«L’abbiamo pestato ben bene»

Ore 11:45 di mattina. Un boato fortissimo scuote il terreno. Una pioggia di piccoli detriti cade all’interno delle mura dell’ospedale di Emergency. Ci si ripara sotto le tettoie.
Subito, tutte le ambulanze dell’Ong italiana escono a sirene spiegate. Se ne sentono subito anche altre, quelle del vicino ospedale pubblico, il Bost Hospital. Un attentatore suicida in moto, imbottito di esplosivo e camuffato da poliziotto, si è fatto saltare davanti alla centrale di polizia della città, distante solo duecento metri dall’ospedale di Emergency.

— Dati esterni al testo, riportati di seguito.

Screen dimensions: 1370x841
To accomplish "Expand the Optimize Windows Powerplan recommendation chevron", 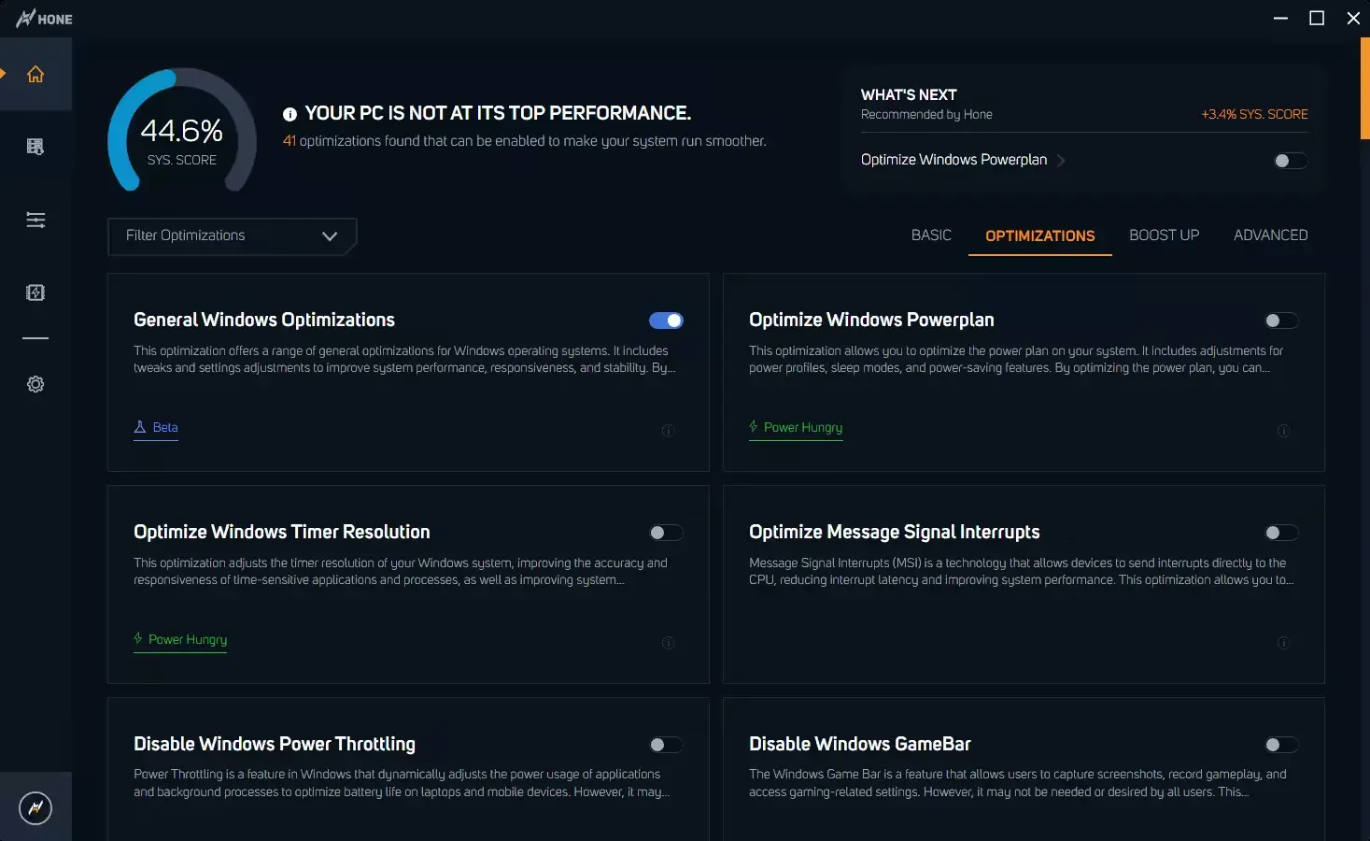I will [1062, 160].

La prima ambulanza rientra nemmeno due minuti dopo, scaricando un poliziotto ferito. I pantaloni della sua divisa di panno verde sono impregnati di sangue. Torna una seconda ambulanza, con altri tre poliziotti feriti, uno in gravi condizioni: una pallina di piombo, di quelle usate dagli attentatori per rendere più letale la bomba, gli è entrata nello stomaco.

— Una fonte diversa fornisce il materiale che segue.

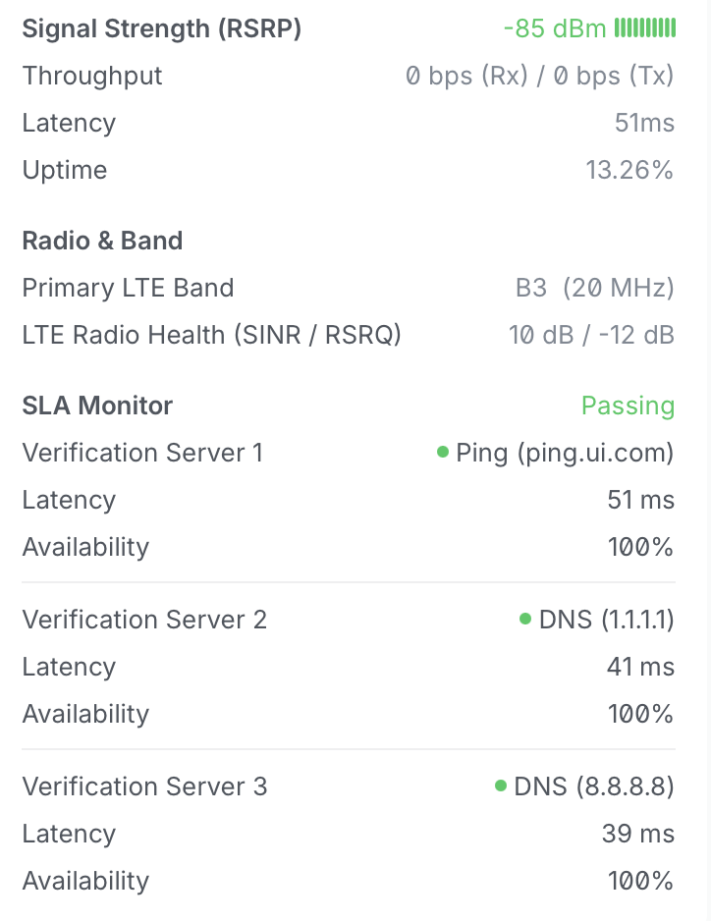The height and width of the screenshot is (921, 711).
Task: Click the -85 dBm signal value
Action: (555, 28)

Ne arriva una terza, ma questa non si ferma davanti al pronto soccorso, proseguendo lentamente fino all’ingresso dell’obitorio. Dentro ci sono i cadaveri di due persone, padre e figlio, che si trovavano vicinissime all’esplosione. Il ragazzo, un civile, ha la testa spappolata, mentre il padre poliziotto ha il torace sventrato e un braccio mozzato. Emanano odore di carne bruciata. Le barelle sui cui vengono trasportati diventano immediatamente rosse di sangue. Contemporaneamente altri due agenti morti vengono portati al Bost Hospital.

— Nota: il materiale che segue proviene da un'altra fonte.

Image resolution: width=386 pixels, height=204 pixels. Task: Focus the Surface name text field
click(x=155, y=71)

Il bilancio è quindi di quattro morti, e almeno quattro feriti. Oltre al kamikaze, del cui cadavere non rimangono che pochi brandelli. Sul luogo dell’attentato convergono intanto militari afgani e soldati britannici della Nato, che chiudono la zona per tener lontana la folla che si è radunata. Il personale medico di Emergency si mette al lavoro sui poliziotti feriti.
Uno di loro, un giovane vestito in borghese, ferito lievemente alla testa, prima di venire dimesso dall’ospedale racconta a un infermiere afghano di Emergency di non essere un poliziotto, ma di lavorare come autista per la polizia e i servizi segreti. Ha 25 anni.
Si vanta di aver partecipato, alcuni giorni fa, al pestaggio in carcere di Rahmatullah Hanefi, il dirigente locale di Emergency nelle mani dei servizi afghani dal 20 marzo. Dice che se non lo hanno ancora rilasciato, è solo perché aspettano che svaniscano dal suo volto i segni delle violenze subite.
Il ragazzo ha pensato bene di andarsene, prima che l’infermiere facesse in tempo a riferire la cosa ai responsabili dell’ospedale.
Una testimonianza non verificabile, che ha il valore che ha, ma che fa aumentare la rabbia tra i colleghi e gli amici. Ogni giorno più in ansia per la sorte di Rahmat.